With Robinhood, you’re responsible for making your own investments. The platform simply removes all of the confusing clutter and gives you a clean trading interface that makes buying stocks and funds as simple as clicking a button. You’re the one creating the portfolio. There’s no robo-advisor or automation doing it for you.
The easiest way to see the differences between Betterment vs. Robinhood is by analyzing some of the different features in a head-to-head comparison. Take a look:
|Minimum account balance to open||$0 minimum|
|Crypto Investing||❌||✅ (You can buy crypto assets, but you don’t have the ability to transfer to another crypto wallet or cold storage. You must sell the investment and liquidate in the form of fiat currency.)|
|Tax loss harvesting||✅||❌|
|Human Advisor Option||✅||❌|
|Customer support||Email & Phone||Email & Phone|
|Mobile app||Android & iOS||Android & iOS|
Betterment has an impressive track record as one of the industry’s first robo-advisor platforms. Over the past decade, it’s added features, simplified its interface, and carved out a niche as one of the easiest-to-use DIY platforms in the industry.
One of the most notable benefits of Betterment is its simplicity. Despite having a robust series of complex features underneath the surface, it maintains a simple and intuitive interface that makes investing easy for anyone.
Not only can you choose from a variety of different portfolio types that are tailored to your own specific investment goals (like eventually investing in real estate or creating extra cash flow in retirement), but there’s also a human advisor option. These are features that Robinhood doesn’t offer.
If you’re simply looking to buy and sell stocks, there are less complicated platforms than Betterment. Betterment gives you the ability to invest in individual stocks – even going so far as to offer fractional share investing – but that’s not the focus. It’s more designed for building portfolios and targeted investment funds (like IRAs).
Like many robo-advisor platforms, Betterment also offers the help of human advisors (if you want it). However, you can expect to pay somewhere between 0.25 percent to 0.40 percent for their services.
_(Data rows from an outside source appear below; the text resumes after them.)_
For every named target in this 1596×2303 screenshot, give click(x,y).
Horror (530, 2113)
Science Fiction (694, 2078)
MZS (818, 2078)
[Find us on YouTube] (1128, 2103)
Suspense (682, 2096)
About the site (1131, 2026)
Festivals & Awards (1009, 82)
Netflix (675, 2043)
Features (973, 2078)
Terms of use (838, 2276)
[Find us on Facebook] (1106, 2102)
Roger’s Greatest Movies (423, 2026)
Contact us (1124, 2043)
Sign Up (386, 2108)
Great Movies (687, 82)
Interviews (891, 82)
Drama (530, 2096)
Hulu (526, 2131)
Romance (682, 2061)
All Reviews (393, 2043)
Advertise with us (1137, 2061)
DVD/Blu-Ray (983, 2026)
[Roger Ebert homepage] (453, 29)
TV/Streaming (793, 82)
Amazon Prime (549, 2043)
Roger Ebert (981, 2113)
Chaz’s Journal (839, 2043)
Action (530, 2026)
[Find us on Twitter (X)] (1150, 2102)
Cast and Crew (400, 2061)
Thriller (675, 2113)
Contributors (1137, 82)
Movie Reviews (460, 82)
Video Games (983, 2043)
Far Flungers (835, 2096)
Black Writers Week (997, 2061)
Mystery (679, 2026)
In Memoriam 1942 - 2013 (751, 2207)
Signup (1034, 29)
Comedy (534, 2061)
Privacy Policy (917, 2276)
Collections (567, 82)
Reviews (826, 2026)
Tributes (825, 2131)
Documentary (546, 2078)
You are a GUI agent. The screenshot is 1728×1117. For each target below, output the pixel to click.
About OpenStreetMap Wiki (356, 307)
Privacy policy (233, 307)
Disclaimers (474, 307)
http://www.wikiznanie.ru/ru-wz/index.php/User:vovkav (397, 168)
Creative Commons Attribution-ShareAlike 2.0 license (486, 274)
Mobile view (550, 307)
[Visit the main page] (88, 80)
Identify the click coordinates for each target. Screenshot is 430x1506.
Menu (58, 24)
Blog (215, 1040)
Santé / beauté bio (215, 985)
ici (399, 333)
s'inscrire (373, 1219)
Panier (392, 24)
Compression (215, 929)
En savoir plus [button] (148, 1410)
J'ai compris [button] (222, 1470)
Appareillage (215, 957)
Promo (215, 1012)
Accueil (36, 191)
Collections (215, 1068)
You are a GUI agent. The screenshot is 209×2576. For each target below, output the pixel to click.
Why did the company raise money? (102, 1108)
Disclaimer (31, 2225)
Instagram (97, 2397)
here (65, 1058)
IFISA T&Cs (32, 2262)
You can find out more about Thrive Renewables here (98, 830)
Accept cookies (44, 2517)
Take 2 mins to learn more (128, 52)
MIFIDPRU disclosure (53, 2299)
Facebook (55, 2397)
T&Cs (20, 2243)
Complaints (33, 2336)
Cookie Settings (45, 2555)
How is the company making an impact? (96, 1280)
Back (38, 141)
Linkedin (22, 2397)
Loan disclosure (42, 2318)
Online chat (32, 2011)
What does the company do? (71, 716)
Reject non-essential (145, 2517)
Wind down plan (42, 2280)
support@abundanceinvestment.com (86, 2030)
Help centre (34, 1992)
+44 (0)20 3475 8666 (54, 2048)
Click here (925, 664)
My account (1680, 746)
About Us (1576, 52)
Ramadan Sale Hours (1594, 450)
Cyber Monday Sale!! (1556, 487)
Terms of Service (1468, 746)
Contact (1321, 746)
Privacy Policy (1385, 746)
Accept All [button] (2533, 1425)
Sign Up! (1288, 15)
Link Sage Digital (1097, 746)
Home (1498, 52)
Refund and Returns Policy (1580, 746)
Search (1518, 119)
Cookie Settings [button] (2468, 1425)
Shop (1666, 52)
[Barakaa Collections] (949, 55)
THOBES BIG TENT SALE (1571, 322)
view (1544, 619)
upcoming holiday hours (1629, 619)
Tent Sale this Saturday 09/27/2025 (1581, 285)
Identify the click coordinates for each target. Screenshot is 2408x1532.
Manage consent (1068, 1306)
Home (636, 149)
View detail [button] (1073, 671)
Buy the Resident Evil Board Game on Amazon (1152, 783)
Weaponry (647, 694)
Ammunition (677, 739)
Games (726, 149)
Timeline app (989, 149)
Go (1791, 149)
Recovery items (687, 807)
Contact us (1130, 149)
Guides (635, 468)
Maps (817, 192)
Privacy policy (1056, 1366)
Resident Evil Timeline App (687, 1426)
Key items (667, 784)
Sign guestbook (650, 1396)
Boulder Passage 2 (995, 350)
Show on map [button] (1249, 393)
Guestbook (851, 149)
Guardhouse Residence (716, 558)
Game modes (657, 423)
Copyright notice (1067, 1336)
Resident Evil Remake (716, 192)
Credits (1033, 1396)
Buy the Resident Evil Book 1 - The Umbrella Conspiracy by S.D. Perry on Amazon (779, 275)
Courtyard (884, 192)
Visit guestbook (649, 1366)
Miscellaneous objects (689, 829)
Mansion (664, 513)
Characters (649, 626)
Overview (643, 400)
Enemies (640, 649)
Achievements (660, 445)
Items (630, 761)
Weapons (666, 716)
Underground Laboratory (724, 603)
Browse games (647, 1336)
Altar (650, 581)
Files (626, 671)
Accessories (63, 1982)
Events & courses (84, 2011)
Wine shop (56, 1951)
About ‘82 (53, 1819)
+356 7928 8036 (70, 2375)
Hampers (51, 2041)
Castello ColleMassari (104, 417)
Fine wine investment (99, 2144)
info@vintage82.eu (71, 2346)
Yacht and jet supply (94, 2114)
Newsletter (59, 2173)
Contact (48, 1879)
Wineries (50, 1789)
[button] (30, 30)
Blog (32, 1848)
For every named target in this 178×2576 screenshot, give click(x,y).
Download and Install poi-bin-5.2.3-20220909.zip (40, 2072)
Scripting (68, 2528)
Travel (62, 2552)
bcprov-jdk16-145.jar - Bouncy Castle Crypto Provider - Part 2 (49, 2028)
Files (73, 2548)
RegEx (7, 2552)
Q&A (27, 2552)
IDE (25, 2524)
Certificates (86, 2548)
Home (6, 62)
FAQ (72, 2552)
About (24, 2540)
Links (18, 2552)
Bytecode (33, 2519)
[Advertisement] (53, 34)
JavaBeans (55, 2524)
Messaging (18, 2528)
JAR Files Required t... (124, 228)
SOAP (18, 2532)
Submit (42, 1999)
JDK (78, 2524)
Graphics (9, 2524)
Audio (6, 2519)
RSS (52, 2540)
This is still much lower than the traditional 1.00 percent that you pay for a full-time advisor to manage your funds, but it’s an expense nonetheless.
Robinhood provides a very hands-on experience. However, it’s also one of the simplest platforms on the market. (There’s a reason it’s attracted millions of young investors who otherwise have no interest in investing.)
The two biggest benefits of Robinhood are its simple interface and its lack of fees. As for the latter, there are no fees or commissions on either side of a trade (buy or sell). Not only that, but there are no inactivity fees, transaction fees, or charges for depositing or withdrawing money. The only way Robinhood makes money is by charging $5 for its Robinhood Gold subscription service that allows users to trade on margin.
Robinhood isn’t for everyone. For starters, there’s no robo-advisor component. This means you’re completely on your own to make investment decisions. There are some neat research and recommendation features inside of the platform, but they’re very limited. The other strike against Robinhood is the fact that you can’t buy mutual funds or set up targeted portfolios.
In reality, Betterment and Robinhood aren’t really an equal comparison. The former is a true robo-advisor designed to help investors create targeted portfolios that allow them to move toward specific investing goals. Robinhood is a commission-free, DIY stock trading platform that boasts total control and autonomy. In many cases, investors have both Betterment and Robinhood accounts. In other situations, one platform isn’t necessary. The choice is yours.